With time to reflect on it and the passage of an evening -- it still doesn't make any sense.
If there's a word that keeps coming up in the stories written about Kenny McKinley's death, from Columbia to Denver and back again, it's "smile." His smile is the thing that those who covered him and those who played with him remember, as much as those of us who followed him remember his reliability.
Steve Spurrier remembered seeing McKinley little more than a week earlier at the Georgia game.
He seemed in good spirits. Great smile like he always had. I don't understand it if it happened the way they say. It's hard to comprehend. Kenny was certainly one of my favorite all-time players. He was a wonderful guy. It's hard to figure out why this happened.
Josh McDaniels, head coach of the Broncos, who created a memorial for McKinley as their home page:
Kenny had a promising future on the football field, but more importantly, he was a great teammate whose smile and personality could light up the room.
McKinley was not the flashiest receiver in the world; he was great for being reliable at a position often known for inconsistency. In addition to the school records for receptions in a season, receptions in a career and receiving yards, McKinley holds the South Carolina record for consecutive games with a catch at 43 -- nine clear of the next-highest receivers on the list. When the Gamecocks as a team were wildly inconsistent, fans knew they could count on Kenny McKinley.
My strongest memory of McKinley is the record-breaking catch for career receptions in a game against Kentucky, which was immediately followed by a bizarre fumble. When reporters asked him about it after the game, McKinley seemed more upset about the fumble than pleased about the record -- more concerned with the damage he had almost done to the team than the personal accolades.
But when talking about McKinley the person, you have to go back to the smile and the joy -- the joy that apparently ended Monday for a reason no one seems to know.
There was nothing so bad in McKinley's world that it couldn't have been repaired with his smile and spirit.
Except, apparently, that there was. Whatever it was, it's hard to imagine it was worth the loss.
As for the title of Travis Haney's blog post -- "Eleven Forever" -- there's a way to make that a fact. South Carolina should retire McKinley's number Saturday, regardless of Spurrier's preference for retiring jerseys as opposed to numbers. There are players special enough to be the exception to any rule, and McKinley was one of them.
McKinley Guest Book
For those who want to pay their respects. (HT: Garnet And Black Attack)
Don't boo him
Gator fans should let Taylor Wyndham be when he goes to the Swamp this weekend. You might remember Wyndham as "the guy who gave Tim Tebow a concussion," but he should also be remembered as "the guy who did his job by trying to sack the quarterback."

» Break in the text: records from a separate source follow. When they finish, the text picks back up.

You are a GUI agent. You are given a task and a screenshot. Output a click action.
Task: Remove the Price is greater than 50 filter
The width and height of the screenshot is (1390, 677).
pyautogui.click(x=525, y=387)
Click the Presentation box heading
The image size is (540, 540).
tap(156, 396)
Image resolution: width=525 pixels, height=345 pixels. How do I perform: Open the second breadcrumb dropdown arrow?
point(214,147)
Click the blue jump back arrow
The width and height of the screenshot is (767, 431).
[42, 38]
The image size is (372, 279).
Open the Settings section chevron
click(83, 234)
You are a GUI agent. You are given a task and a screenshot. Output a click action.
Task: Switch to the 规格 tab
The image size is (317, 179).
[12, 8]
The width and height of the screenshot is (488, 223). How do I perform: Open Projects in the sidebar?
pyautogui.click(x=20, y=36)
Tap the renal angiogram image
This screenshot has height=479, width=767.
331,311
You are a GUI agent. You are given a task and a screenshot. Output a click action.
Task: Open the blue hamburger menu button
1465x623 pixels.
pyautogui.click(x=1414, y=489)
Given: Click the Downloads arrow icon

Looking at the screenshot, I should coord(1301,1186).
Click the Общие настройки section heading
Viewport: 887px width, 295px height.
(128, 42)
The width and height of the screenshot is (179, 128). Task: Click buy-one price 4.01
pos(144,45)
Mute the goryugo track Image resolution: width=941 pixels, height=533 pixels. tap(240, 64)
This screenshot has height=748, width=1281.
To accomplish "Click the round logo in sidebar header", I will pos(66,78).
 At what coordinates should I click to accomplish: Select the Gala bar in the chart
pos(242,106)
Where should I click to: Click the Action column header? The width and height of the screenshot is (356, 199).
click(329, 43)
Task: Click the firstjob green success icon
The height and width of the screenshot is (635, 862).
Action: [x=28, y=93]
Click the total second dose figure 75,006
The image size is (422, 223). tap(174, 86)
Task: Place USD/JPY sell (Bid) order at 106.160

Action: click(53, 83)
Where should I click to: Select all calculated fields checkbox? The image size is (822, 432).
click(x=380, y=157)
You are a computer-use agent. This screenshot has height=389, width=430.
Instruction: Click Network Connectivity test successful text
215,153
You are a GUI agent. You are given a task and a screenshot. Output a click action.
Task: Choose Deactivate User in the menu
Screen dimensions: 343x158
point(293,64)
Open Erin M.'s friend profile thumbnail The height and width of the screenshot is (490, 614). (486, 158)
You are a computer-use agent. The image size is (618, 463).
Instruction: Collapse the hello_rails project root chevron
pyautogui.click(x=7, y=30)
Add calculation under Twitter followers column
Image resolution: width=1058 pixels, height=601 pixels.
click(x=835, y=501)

We still ended up losing the game. I would have taken a win over hitting him any day
Leave him alone.
So do they still hate Phil Fulmer as much?
Alabama fans have to let go of part of their bill of wrongs against the Great Pumpkin: He did not turn Alabama in during the Albert Means case, according to the Alabama alumnus and judge who presided over a related civil lawsuit.
"(Another) thing that was not told to (the press) is that the Albert Means violation was not reported by the University of Tennessee," Wilson said, "but by the University of Arkansas. ...
"All of these facts totally refuted the UT conspiracy in the case."
I don't think that will make a great deal of difference, but we'll see.
100 oversights?
That's essentially the crux of Tennessee's case to the NCAA in response to PearlGate -- miscommunication, poor record keeping, carelessness. You know, the mistakes anyone would make. 100 times. In two years. Still, it's hard to disagree with Rocky Top Talk's assessment that Bruce Pearl isn't going anywhere.